Upholding the Public Trust and Obtaining Recoveries for Whistleblowers
The False Claims Act prohibits people and companies from defrauding the federal government by knowingly presenting, or causing to be presented, a false claim for payment or approval. The act is designed to prevent losses to the federal government. Violations of the False Claims Act can result in judgment in an amount equal to three times the amount of losses the U.S. Treasury sustained, plus civil fines.
Almost any type of fraud in which the government has paid money, or has been billed for money, based on fraudulent claims likely falls under the False Claims Act. Many successful False Claims Act cases have involved Medicare and military contracting fraud, while other successful cases have dealt with federal funding for environmental, energy, farm and education programs, among others.
Who Can Be a Whistleblower?
The "qui tam" provision of the False Claims Act allows a person or people to act as whistleblowers and sue the wrongdoer on behalf of the U.S. government. In such cases, the whistleblower is referred to as a "relator." These cases are known as "qui tam" lawsuits.
A successful whistleblower is entitled to a percentage (ranging from 15 to 30 percent) of the total amount of monies the government recovers as a result of the lawsuit.
Any person or entity that has evidence of a fraud occurring against the government may act as a whistleblower under the False Claims Act. Please read our False Claims Act FAQ for comprehensive answers to your questions about whistleblower rights and whistleblower law.
Attorney Robert Nelson Describes the Top 3 Factors for Whistleblowers in Selecting a Lawyer
Other Whistleblower Laws
Under the financial reform legislation enacted in 2010, known as the Dodd-Frank Wall Street Reform and Consumer Protection Act, whistleblowers who provide the Securities and Exchange Commission or the Commodity Futures Trading Commission with information about a violation of federal securities laws may be entitled to a reward if the government acts on that information. The recovery in this type of whistleblower case can be from 10 to 30 percent of the amount the government collects.
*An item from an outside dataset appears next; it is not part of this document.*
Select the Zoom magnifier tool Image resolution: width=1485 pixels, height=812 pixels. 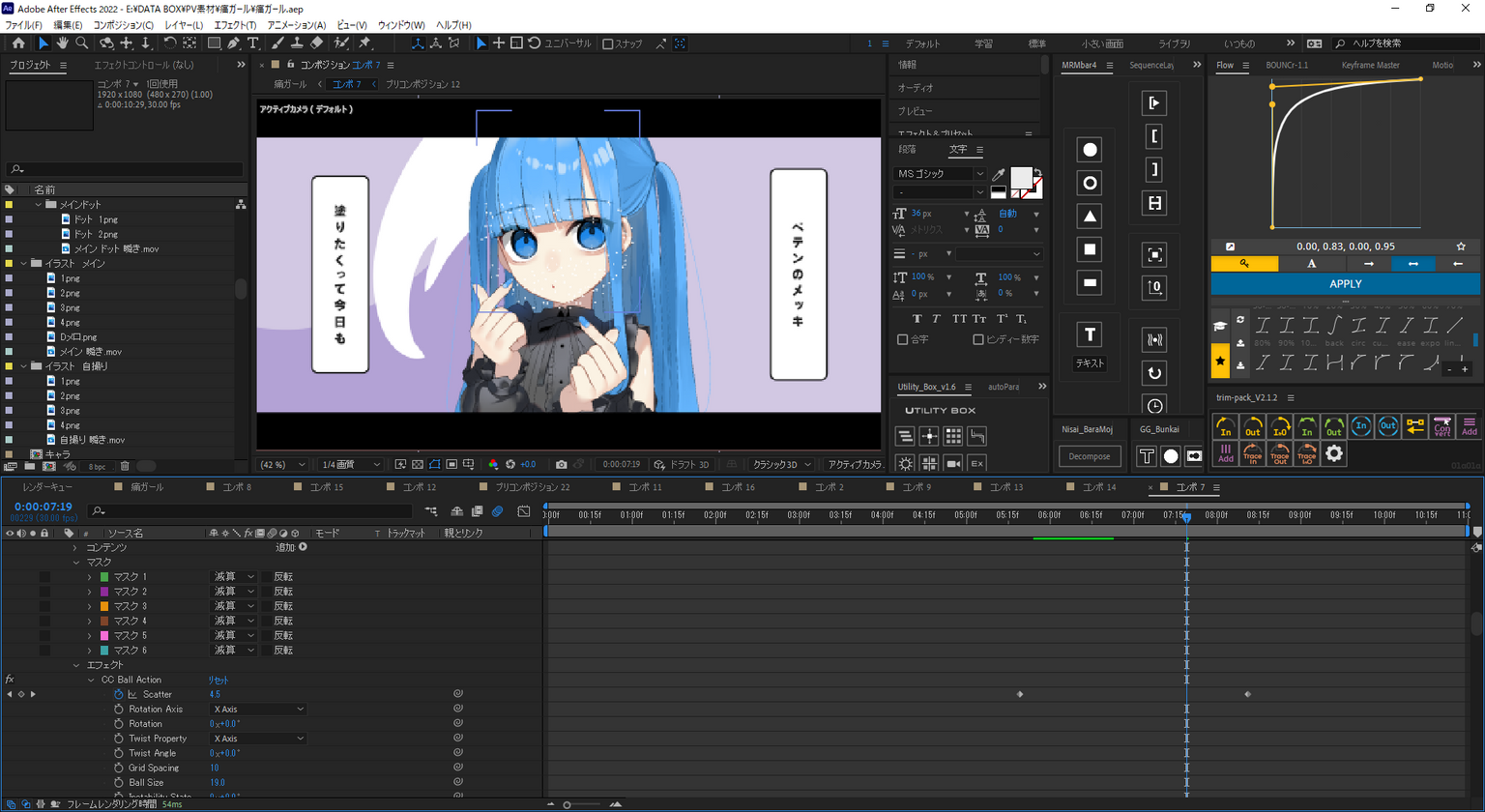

The majority of states now also have qui tam or similar statutes, and so claims involving losses to states may also be actionable.
The Internal Revenue Service has its own separate whistleblower provision as well for tax fraud.
Successfully Representing Whistleblowers
Attorney Robert Nelson Provides an Overview of the Lieff Cabraser False Claims Act Practice
We represent whistleblowers in a wide range of federal False Claims Act and other whistleblower cases. We have the resources, experience, and skill to appropriately investigate even the largest and most complex matters and take them all the way through trial.
Lieff Cabraser's recent successes in False Claims Act cases include helping former University of Phoenix enrollment counselors receive a portion of a $78.5 million settlement, the largest settlement ever in a qui tam case involving the U.S. Department of Education. The complaint alleged that the University of Phoenix defrauded the Department of Education by obtaining federal student loan and Pell Grant monies based on false statements of compliance with the Higher Education Act.
For his outstanding work as Lead Counsel and the significance of the case, California Lawyer magazine recognized Lieff Cabraser attorney Robert J. Nelson with a California Lawyer of the Year (CLAY) Award.
Because several of our cases remain under investigation by the U.S. Department of Justice or state governments, we do not list all of our current False Claims Act cases.